Quelques mots échangés chaque jour m'ont appris à connaître un groupe de jeunes marocains qui chaque soir après leur partie de football attendent une berline blanche.

Ils viennent d'Agadir, de Marrakech, d'El Jadida, de Layoune. Ils ont entre 15 et 17 ans, ils ont réussi l'aventure de venir ici trois ans auparavant. Le bon age finalement pour vivre cette imprudente équipée, pour tenter sa chance vers un avenir meilleur.

Ils ont rêvé d'Europe devant la houle qui déferle sur les longues plages du sud du Maroc. Gibraltar est loin, trop surveillé, Layoune c'est le désert qui rejoint l'Océan où tout est possible.

Avec l'aide financière et morale de leur parents inquiets pour leurs propres avenir et ceux de leurs adolescents, ils ont embarqué sur des pateras comme les appellent les Espagnols. Ces barques de fortune sont un éphémère assemblage de bois de palettes, il faut écoper sans cesse, mais elle possède un moteur hors bord. Deux jours d'Océan entassés dans l'embarcation et voilà la première étape franchie vers le rêve : Fuerteventura, l'île de l'Archipel des Canaries distante d'à peine cent kilomètres des côtes africaines. Ils ont erré quelques temps dans ce nouveau monde puis l'Europe organisée les a recueillis.

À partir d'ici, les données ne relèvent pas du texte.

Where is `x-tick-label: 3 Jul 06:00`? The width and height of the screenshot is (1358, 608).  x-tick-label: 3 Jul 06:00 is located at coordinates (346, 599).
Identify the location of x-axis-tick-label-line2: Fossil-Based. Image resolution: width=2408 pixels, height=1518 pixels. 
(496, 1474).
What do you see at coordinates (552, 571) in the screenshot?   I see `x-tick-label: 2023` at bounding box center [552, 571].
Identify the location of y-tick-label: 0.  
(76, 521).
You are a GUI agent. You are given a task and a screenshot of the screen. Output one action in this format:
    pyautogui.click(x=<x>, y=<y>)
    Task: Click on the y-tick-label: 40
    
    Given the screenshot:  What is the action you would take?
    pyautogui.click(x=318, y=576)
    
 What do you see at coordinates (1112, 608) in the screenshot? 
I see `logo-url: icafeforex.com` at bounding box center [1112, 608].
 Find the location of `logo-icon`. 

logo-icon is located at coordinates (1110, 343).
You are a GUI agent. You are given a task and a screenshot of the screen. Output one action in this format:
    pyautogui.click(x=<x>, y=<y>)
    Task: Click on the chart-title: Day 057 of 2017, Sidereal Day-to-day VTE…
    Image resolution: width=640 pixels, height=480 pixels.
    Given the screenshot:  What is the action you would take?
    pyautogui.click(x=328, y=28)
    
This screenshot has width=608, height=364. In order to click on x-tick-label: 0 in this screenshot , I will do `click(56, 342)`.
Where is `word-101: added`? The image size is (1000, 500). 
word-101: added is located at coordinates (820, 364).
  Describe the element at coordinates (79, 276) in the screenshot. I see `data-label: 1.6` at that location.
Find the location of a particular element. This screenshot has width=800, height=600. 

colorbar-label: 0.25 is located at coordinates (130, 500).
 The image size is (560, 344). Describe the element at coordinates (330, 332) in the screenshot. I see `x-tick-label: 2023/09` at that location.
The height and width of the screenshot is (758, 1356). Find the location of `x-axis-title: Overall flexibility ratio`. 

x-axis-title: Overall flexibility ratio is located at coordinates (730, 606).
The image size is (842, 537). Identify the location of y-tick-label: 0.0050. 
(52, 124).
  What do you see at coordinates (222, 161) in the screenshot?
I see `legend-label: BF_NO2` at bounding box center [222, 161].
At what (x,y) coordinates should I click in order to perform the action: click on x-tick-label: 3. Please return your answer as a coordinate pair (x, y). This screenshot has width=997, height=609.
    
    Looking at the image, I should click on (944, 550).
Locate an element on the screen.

Rejoindre la péninsule, voilà le nouvel objectif à présent. Cette Espagne d'outre mer n'est pas celle de leurs rêve, c'est toujours l'Afrique disent-ils, cette Afrique qui fait pourtant rêver tous les navigateurs du mouillage.

L'ailleurs meilleur. meilleur pour survivre essentiellement pour ces adolescents de l'inégalitaire royaume chérifien, meilleur pour s'épanouir pour les Européens en voyage.

Les Canaries, archipel révélateur des regards opposés et des découpages brumeux de l'espace terrestre : dernière escale européenne pour les uns, premier pas vers une Europe encore lointaine pour les autres.

Les mondes se côtoient sur la grève mais nationalités et biographies de chacun restent les frontières infranchissables des existences humaines. Le voyage rappelle souvent cette réalité.

Ils voulaient tous embarquer sur Oreo pour Cadix. Je n'ai pas eu le courage de participer à leur rêve.